Task details. Set down exactly the lines in the records below that run from the line with "1200x533 pixels." to the line with "Task: Click the 0% storage percentage label", inclusive, and nothing more.

(Collected data entries)
----------
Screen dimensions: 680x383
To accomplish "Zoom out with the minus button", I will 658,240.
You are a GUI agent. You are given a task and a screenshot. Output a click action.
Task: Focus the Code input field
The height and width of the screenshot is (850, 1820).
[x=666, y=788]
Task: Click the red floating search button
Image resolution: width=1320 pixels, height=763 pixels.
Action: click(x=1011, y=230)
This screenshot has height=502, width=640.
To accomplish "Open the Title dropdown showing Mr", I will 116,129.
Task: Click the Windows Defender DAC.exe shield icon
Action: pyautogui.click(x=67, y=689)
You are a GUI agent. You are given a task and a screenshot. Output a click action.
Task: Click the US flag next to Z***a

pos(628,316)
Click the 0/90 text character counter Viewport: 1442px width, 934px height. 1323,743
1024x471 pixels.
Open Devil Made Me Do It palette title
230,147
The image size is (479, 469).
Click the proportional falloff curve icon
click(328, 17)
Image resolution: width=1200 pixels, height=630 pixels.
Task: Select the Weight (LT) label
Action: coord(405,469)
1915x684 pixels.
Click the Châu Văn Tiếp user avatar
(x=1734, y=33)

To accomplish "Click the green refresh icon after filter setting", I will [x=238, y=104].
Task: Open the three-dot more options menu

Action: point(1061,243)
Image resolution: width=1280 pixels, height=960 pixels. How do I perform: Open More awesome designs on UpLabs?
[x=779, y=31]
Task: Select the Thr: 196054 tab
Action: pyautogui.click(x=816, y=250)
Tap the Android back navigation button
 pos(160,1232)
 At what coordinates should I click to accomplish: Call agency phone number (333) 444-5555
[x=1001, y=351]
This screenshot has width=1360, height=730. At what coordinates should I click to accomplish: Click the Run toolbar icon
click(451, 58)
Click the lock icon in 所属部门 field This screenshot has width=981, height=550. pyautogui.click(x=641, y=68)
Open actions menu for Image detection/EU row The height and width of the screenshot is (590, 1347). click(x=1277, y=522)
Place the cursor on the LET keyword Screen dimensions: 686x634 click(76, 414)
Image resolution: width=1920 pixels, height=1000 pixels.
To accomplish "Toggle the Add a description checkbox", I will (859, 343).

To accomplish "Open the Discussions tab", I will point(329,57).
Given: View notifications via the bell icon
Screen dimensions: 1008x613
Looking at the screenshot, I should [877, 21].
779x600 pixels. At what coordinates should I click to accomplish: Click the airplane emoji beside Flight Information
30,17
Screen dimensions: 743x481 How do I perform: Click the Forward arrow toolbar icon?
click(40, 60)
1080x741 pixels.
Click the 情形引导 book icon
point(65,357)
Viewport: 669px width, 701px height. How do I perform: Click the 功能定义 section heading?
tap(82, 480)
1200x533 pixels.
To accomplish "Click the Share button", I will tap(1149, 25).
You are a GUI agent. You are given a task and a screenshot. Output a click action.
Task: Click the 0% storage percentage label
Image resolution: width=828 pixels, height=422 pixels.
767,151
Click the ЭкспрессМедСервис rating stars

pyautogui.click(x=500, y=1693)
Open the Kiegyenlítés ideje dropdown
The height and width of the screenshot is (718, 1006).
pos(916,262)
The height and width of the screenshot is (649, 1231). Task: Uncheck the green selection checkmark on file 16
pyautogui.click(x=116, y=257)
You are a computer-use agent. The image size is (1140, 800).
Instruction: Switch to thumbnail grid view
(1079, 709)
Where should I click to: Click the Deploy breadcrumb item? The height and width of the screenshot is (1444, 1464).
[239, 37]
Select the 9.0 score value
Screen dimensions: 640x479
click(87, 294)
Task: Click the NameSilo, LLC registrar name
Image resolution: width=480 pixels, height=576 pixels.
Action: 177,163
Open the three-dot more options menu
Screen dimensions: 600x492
----------
Solution to the exercise.
1200x533 pixels.
To accomplish "Click the Share button", I will tap(1149, 25).
You are a GUI agent. You are given a task and a screenshot. Output a click action.
Task: Click the 0% storage percentage label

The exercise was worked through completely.